The nursing diagnoses and interventions planned are done with consideration of the

community or client as a whole. Using Betty Neuman’s systems theory as a base, the nurse is

able to formulate a framework to address the health care needs of the community. The

interventions are based upon Neuman’s concept of internal and external stressors affecting the

wellness of a client (Haggart, 1993). The goals of Healthy People 2010 are also used by the

nurse in order to prioritize care for the community and determine which health needs are most

pressing. Interventions and diagnoses will correlate closely with the goals set forward in Healthy

People 2010.

Betty Neuman’s model of nursing practice is ideal for use in the community setting

(Haggart, 1993). The Neuman theory provides a concrete framework for community comparison

and evaluation, which can be difficult when performing an assessment over a large area. By

having organized areas to use for comparison, it becomes much easier to assess and compare

data between different clients or client systems.

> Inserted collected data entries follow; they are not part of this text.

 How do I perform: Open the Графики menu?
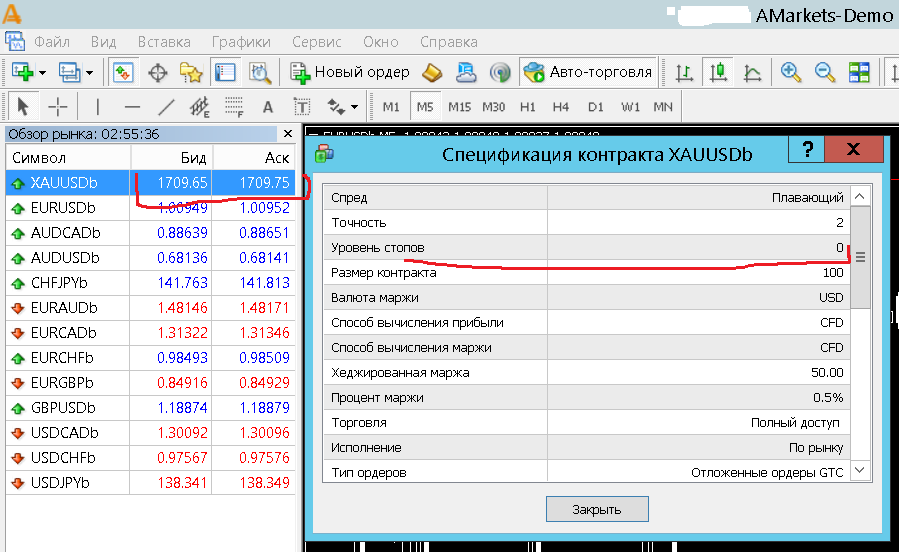click(x=241, y=42)
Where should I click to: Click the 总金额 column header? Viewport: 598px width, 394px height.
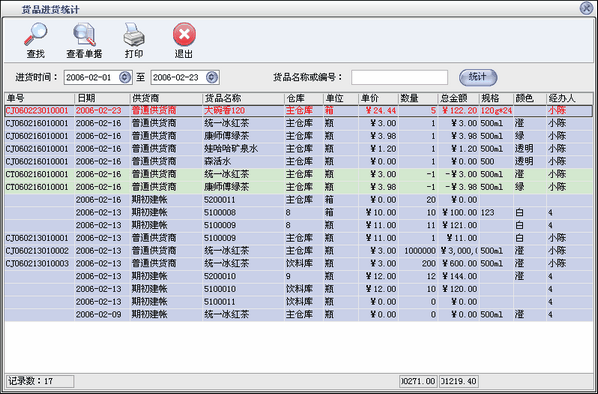(458, 98)
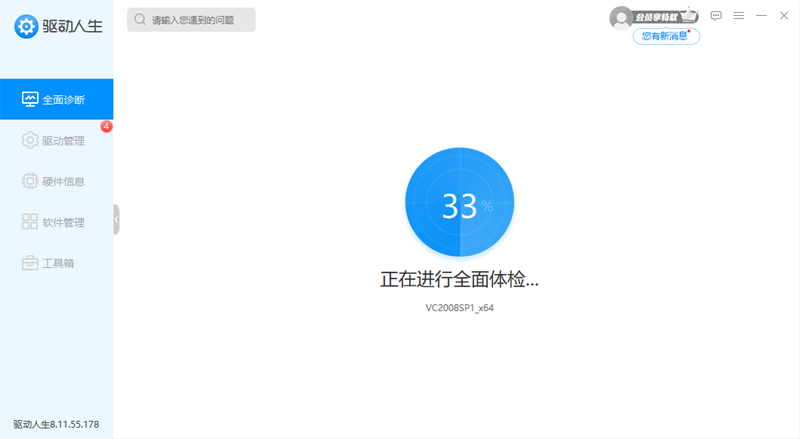Viewport: 800px width, 439px height.
Task: Click the red badge showing 4
Action: click(106, 127)
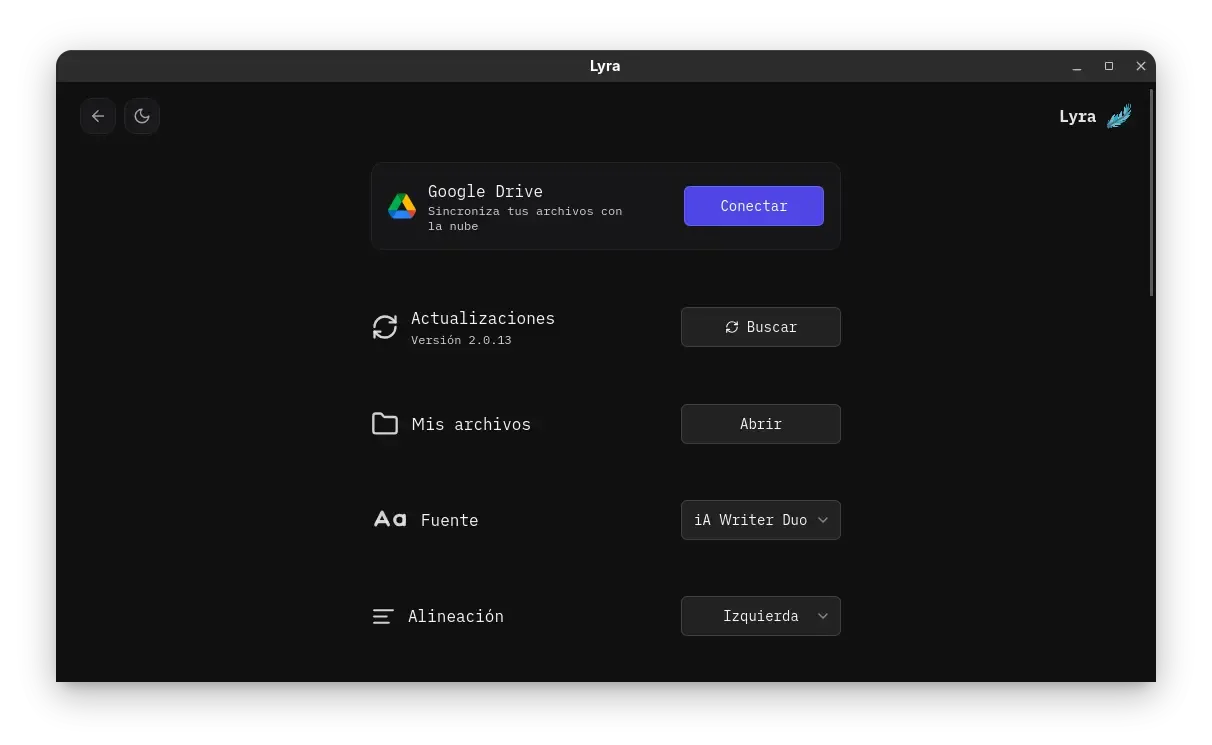Click the chevron on the Alineación dropdown
This screenshot has width=1212, height=745.
click(x=823, y=616)
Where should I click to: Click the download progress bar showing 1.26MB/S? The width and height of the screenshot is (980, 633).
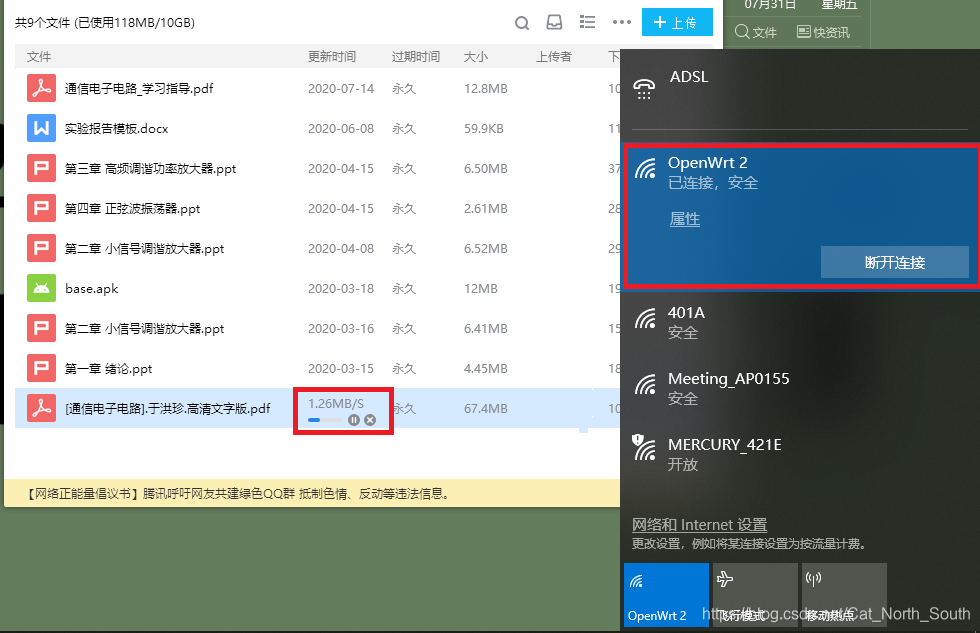pyautogui.click(x=325, y=419)
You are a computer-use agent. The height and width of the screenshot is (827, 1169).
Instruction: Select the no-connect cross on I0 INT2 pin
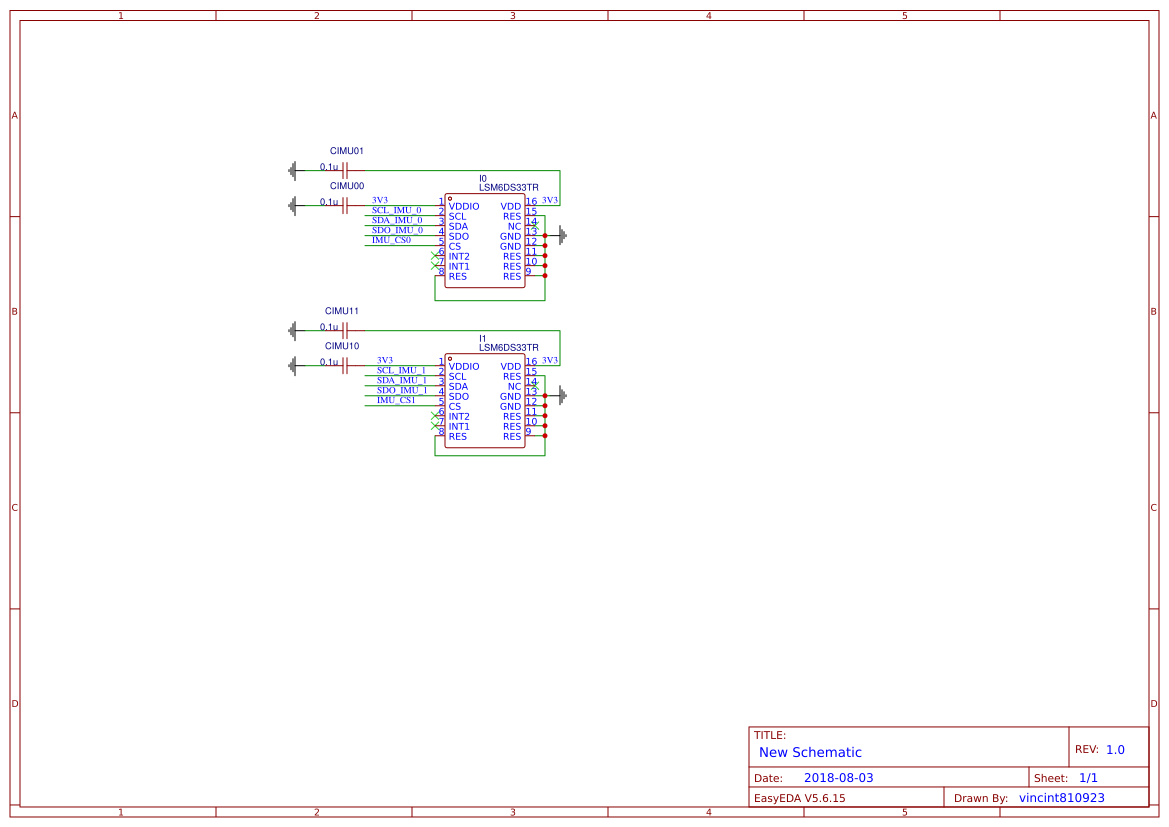(434, 255)
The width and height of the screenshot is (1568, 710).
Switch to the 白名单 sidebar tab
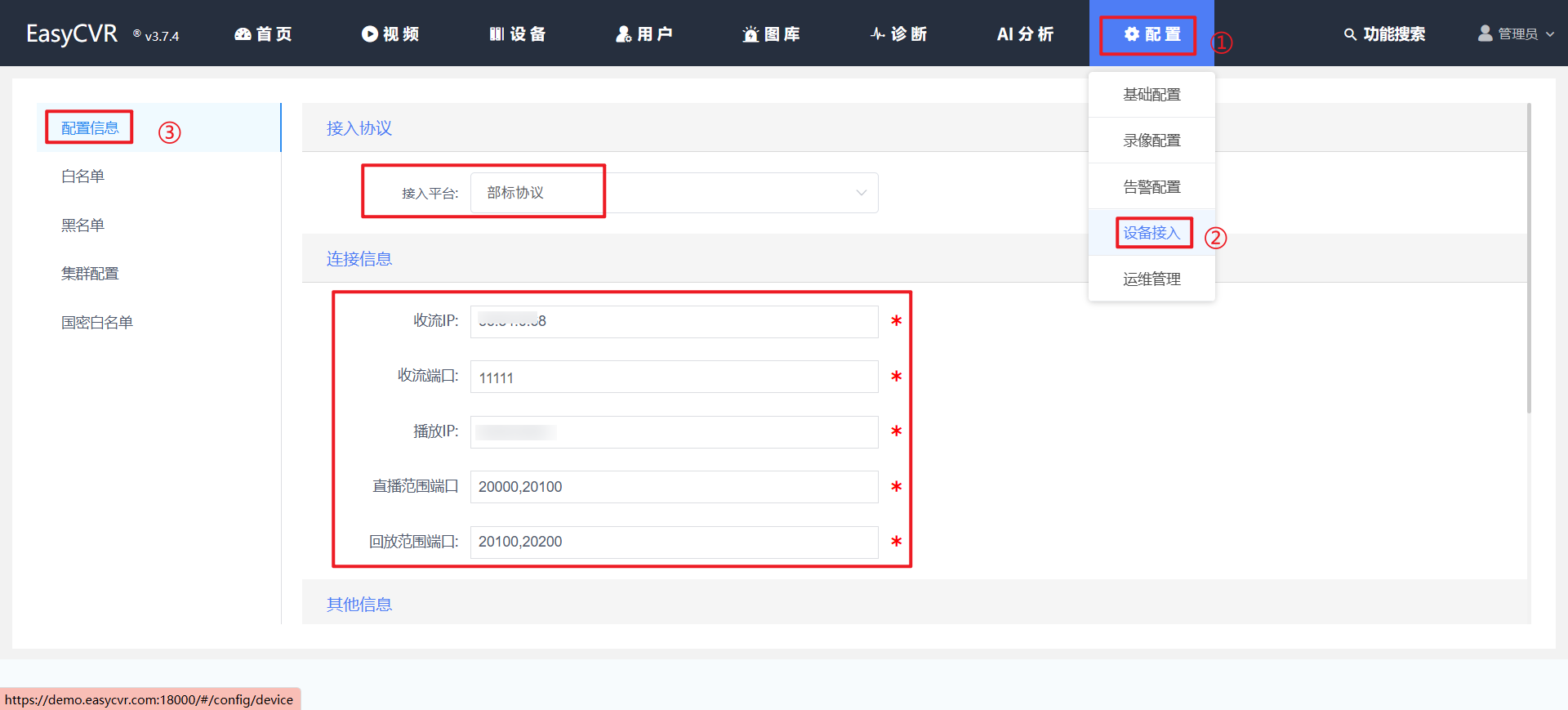pyautogui.click(x=83, y=176)
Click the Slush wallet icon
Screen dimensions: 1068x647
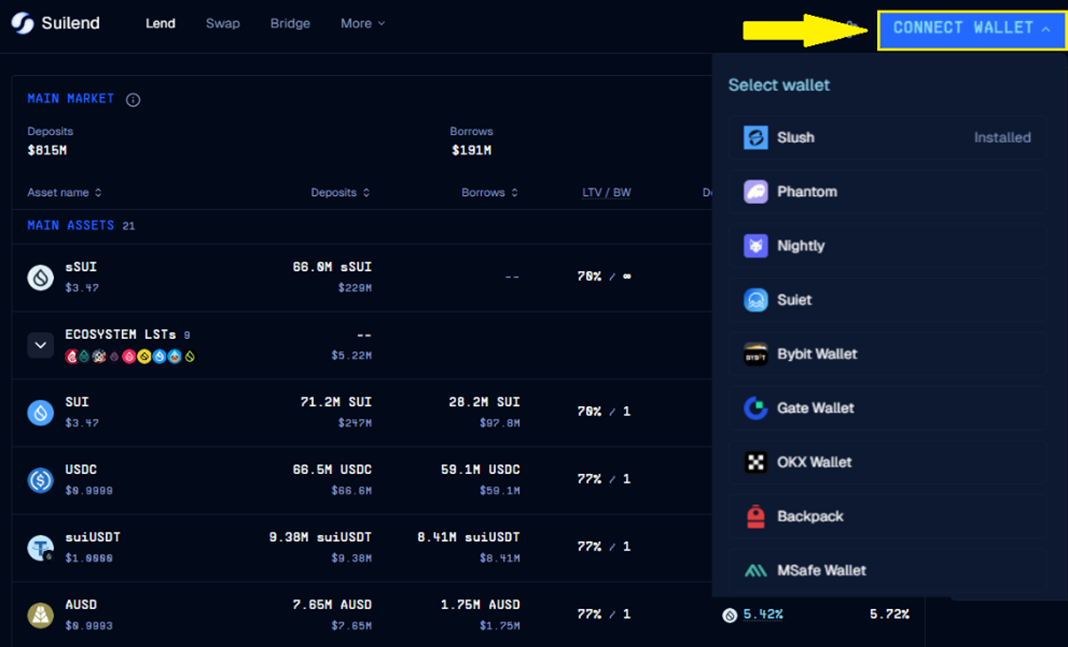point(756,138)
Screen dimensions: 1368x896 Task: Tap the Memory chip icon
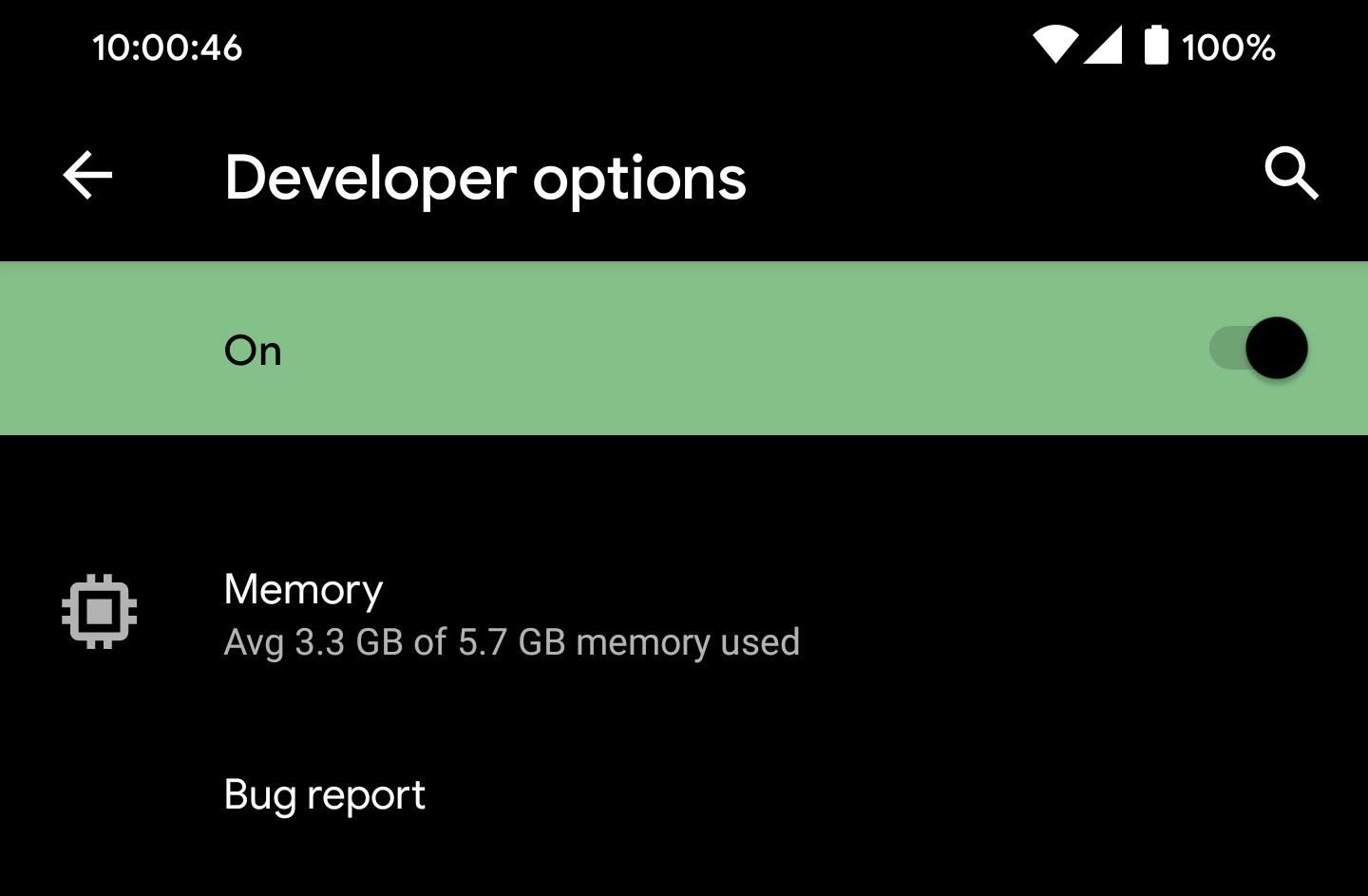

Betty Neuman’s model is a systems theory (Haggart, 1993). It involves an assessment of

an individual or a group (the client), while considering the impact of the client’s internal and

external environment as well. The ultimate goal is a balance between environments, leading to

overall wellness. When a balance is lacking between the systems, there is an increased risk for

illness or disease.

When applying the system to a community, each individual in the community is a part of

the client system. As stated in Neuman’s model, within each “client” (in this case, the entire

community), there are several parts that interact. These are physiological, psychological,

sociocultural, developmental, and spiritual variables (Haggart, 1993).

Physiological variables in this case become the variables of the entire community,

morbidity, mortality (Haggart, 1993). Psychological variables of the community include the

community’s sense of identity. During the assessment, the nurse asks “Does the community view

themselves as a tightly knit group, with a sense of community verativity?” Sociocultural variables
(Haggart, 1993) include the demographic makeup of the community, as well as the economic

status of the community.

Developmental variables (Haggart, 1993) are harder concept to define in the context of

the community as a client. These can represent by how long the community has been

established. It is important to assess the residents’ whether basic needs are able to be met within

the community. Industrial and technological development can also be considered developmental

variables. Spiritual variables (Haggart, 1993) include the spiritual identity of the community. This

branches out beyond individual Religious practices.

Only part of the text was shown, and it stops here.